| Exercise objective |
Leaving nothing out, set down all the data exactly.

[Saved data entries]
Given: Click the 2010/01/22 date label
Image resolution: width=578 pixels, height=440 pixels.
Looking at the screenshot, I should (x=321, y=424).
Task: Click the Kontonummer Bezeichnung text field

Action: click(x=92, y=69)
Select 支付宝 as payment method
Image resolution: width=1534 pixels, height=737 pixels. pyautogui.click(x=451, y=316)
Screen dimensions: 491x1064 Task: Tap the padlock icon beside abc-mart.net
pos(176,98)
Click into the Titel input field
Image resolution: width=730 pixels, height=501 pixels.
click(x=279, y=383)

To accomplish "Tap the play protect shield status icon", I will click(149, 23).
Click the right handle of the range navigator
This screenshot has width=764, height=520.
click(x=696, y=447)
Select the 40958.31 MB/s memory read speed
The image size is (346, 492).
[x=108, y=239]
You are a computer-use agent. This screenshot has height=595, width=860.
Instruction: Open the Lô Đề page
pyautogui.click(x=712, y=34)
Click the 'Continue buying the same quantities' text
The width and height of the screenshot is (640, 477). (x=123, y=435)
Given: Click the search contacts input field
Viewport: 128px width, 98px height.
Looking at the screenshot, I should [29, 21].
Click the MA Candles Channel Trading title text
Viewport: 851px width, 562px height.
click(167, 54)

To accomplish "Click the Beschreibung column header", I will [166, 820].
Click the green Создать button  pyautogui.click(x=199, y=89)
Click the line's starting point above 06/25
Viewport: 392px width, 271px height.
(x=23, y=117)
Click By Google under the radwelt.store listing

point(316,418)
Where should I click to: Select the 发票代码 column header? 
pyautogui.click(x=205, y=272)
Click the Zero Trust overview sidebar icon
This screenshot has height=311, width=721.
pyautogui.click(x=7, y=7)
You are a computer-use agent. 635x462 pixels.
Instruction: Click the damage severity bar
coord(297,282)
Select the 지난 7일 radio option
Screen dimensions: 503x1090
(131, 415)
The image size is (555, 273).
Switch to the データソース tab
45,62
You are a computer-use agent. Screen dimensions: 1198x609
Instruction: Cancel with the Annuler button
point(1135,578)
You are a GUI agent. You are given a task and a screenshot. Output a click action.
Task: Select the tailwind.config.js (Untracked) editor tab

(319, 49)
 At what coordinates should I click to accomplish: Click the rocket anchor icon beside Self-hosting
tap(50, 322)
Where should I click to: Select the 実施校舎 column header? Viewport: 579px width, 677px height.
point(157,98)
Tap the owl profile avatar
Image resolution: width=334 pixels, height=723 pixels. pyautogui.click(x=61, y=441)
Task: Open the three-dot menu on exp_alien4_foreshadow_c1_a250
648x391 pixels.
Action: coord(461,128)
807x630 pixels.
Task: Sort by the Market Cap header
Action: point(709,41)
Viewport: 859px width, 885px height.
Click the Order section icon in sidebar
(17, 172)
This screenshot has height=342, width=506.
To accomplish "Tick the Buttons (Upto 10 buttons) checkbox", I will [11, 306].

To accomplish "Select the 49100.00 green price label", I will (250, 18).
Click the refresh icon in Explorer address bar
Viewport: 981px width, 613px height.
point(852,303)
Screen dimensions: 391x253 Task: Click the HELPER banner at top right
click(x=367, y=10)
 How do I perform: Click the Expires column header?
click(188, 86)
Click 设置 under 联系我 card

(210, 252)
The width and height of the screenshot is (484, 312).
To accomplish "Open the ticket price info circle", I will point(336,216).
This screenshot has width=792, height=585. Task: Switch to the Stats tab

| Completed exercise |
Given: Click the 2010/01/22 date label
Image resolution: width=578 pixels, height=440 pixels.
Looking at the screenshot, I should (x=321, y=424).
Task: Click the Kontonummer Bezeichnung text field

Action: click(x=92, y=69)
Select 支付宝 as payment method
Image resolution: width=1534 pixels, height=737 pixels. pyautogui.click(x=451, y=316)
Screen dimensions: 491x1064 Task: Tap the padlock icon beside abc-mart.net
pos(176,98)
Click into the Titel input field
Image resolution: width=730 pixels, height=501 pixels.
click(x=279, y=383)

To accomplish "Tap the play protect shield status icon", I will click(149, 23).
Click the right handle of the range navigator
This screenshot has width=764, height=520.
click(x=696, y=447)
Select the 40958.31 MB/s memory read speed
The image size is (346, 492).
[x=108, y=239]
You are a computer-use agent. This screenshot has height=595, width=860.
Instruction: Open the Lô Đề page
pyautogui.click(x=712, y=34)
Click the 'Continue buying the same quantities' text
The width and height of the screenshot is (640, 477). (x=123, y=435)
Given: Click the search contacts input field
Viewport: 128px width, 98px height.
Looking at the screenshot, I should [29, 21].
Click the MA Candles Channel Trading title text
Viewport: 851px width, 562px height.
click(167, 54)

To accomplish "Click the Beschreibung column header", I will [166, 820].
Click the green Создать button  pyautogui.click(x=199, y=89)
Click the line's starting point above 06/25
Viewport: 392px width, 271px height.
(x=23, y=117)
Click By Google under the radwelt.store listing

point(316,418)
Where should I click to: Select the 发票代码 column header? 
pyautogui.click(x=205, y=272)
Click the Zero Trust overview sidebar icon
This screenshot has height=311, width=721.
pyautogui.click(x=7, y=7)
You are a computer-use agent. 635x462 pixels.
Instruction: Click the damage severity bar
coord(297,282)
Select the 지난 7일 radio option
Screen dimensions: 503x1090
(131, 415)
The image size is (555, 273).
Switch to the データソース tab
45,62
You are a computer-use agent. Screen dimensions: 1198x609
Instruction: Cancel with the Annuler button
point(1135,578)
You are a GUI agent. You are given a task and a screenshot. Output a click action.
Task: Select the tailwind.config.js (Untracked) editor tab

(319, 49)
 At what coordinates should I click to accomplish: Click the rocket anchor icon beside Self-hosting
tap(50, 322)
Where should I click to: Select the 実施校舎 column header? Viewport: 579px width, 677px height.
point(157,98)
Tap the owl profile avatar
Image resolution: width=334 pixels, height=723 pixels. pyautogui.click(x=61, y=441)
Task: Open the three-dot menu on exp_alien4_foreshadow_c1_a250
648x391 pixels.
Action: coord(461,128)
807x630 pixels.
Task: Sort by the Market Cap header
Action: point(709,41)
Viewport: 859px width, 885px height.
Click the Order section icon in sidebar
(17, 172)
This screenshot has height=342, width=506.
To accomplish "Tick the Buttons (Upto 10 buttons) checkbox", I will [11, 306].

To accomplish "Select the 49100.00 green price label", I will (250, 18).
Click the refresh icon in Explorer address bar
Viewport: 981px width, 613px height.
point(852,303)
Screen dimensions: 391x253 Task: Click the HELPER banner at top right
click(x=367, y=10)
 How do I perform: Click the Expires column header?
click(188, 86)
Click 设置 under 联系我 card

(210, 252)
The width and height of the screenshot is (484, 312).
To accomplish "Open the ticket price info circle", I will point(336,216).
This screenshot has width=792, height=585. Task: Switch to the Stats tab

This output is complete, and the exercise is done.